The two sides could not bridge the gap on key aspects of the luxury tax system, specifically the penalty for teams that stay over the tax for three years out of five.
The league reduced its offer from $1.50 additional tax for such teams to $1, while the union is holding firm at 50 cents additional tax on the first $10 million over the tax level and $1 after that. The punitive impact would only be felt by a handful of teams that historically have spent at those levels.
They also differ over the length and amount of mid-level exceptions that can be used by tax-paying teams. The players want tax-payers to be able to sign players to four-year mid-level deals starting at $5 million every other year.
The league proposed two-year mid-level deals starting at $2.5 million every other year.

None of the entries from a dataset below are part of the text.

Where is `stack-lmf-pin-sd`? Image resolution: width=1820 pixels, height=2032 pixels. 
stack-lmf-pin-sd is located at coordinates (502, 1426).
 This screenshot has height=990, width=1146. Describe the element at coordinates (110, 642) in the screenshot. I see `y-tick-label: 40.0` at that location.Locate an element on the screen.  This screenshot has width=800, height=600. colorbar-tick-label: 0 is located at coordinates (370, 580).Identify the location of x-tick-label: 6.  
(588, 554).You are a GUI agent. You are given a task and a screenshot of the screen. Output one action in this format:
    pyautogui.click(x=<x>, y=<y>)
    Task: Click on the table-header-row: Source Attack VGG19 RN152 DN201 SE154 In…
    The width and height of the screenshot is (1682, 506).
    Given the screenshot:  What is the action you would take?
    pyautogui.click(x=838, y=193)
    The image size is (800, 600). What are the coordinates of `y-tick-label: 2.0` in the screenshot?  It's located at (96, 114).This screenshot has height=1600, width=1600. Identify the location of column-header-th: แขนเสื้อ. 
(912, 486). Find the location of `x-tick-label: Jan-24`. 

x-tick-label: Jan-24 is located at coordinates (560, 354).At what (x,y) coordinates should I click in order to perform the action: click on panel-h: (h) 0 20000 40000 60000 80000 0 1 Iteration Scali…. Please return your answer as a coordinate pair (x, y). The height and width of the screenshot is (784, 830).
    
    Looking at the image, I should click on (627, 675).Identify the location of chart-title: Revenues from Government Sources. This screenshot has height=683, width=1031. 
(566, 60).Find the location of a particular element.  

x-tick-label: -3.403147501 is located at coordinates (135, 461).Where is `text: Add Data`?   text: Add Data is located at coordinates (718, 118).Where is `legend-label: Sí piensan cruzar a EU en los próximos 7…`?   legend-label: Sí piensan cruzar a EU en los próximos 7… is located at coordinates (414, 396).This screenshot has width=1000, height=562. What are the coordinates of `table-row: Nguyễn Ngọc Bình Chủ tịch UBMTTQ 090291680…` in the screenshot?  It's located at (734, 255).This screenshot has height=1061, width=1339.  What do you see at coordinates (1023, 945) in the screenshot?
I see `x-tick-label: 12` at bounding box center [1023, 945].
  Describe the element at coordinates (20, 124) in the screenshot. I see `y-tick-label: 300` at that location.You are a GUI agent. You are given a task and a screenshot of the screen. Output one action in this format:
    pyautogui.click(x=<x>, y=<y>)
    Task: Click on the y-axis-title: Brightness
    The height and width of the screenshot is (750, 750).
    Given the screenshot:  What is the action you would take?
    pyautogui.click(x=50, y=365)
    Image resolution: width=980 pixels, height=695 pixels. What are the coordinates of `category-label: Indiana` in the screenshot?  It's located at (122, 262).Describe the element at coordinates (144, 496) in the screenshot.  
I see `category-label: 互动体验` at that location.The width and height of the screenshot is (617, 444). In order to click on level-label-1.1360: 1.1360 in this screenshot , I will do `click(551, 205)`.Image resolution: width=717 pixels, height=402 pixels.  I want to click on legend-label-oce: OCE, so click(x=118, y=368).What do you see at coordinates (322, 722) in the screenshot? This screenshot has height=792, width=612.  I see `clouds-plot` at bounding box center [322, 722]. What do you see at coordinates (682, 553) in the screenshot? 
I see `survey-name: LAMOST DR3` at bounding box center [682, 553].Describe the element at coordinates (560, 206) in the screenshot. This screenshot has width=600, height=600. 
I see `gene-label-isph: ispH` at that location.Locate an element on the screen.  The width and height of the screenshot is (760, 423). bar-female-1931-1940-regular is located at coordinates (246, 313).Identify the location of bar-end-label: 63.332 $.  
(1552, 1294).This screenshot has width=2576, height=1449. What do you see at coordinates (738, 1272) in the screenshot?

Non-tax-paying teams would be able to sign players to mid-level deals starting at $5 million, with the length alternating between four and three years each season under the owners’ proposal. The players want straight four-year mid-level deals for non-tax-payers.
The luxury-tax “cliff” experienced by tax teams, by which they felt the full brunt of going slightly over the tax level by losing all the tax money they would’ve received had they stayed under, also was addressed in the owners’ proposal.
The league offered that such teams would receive half the tax money squandered by going from being a tax receiver to a tax payer.
The league has not relented on its insistence that tax-paying teams be forbidden to execute sign-and-trade transactions, which the union argues -- when coupled with the other system restrictions -- would dry up the market for free agents in a way that imitates a hard team salary cap.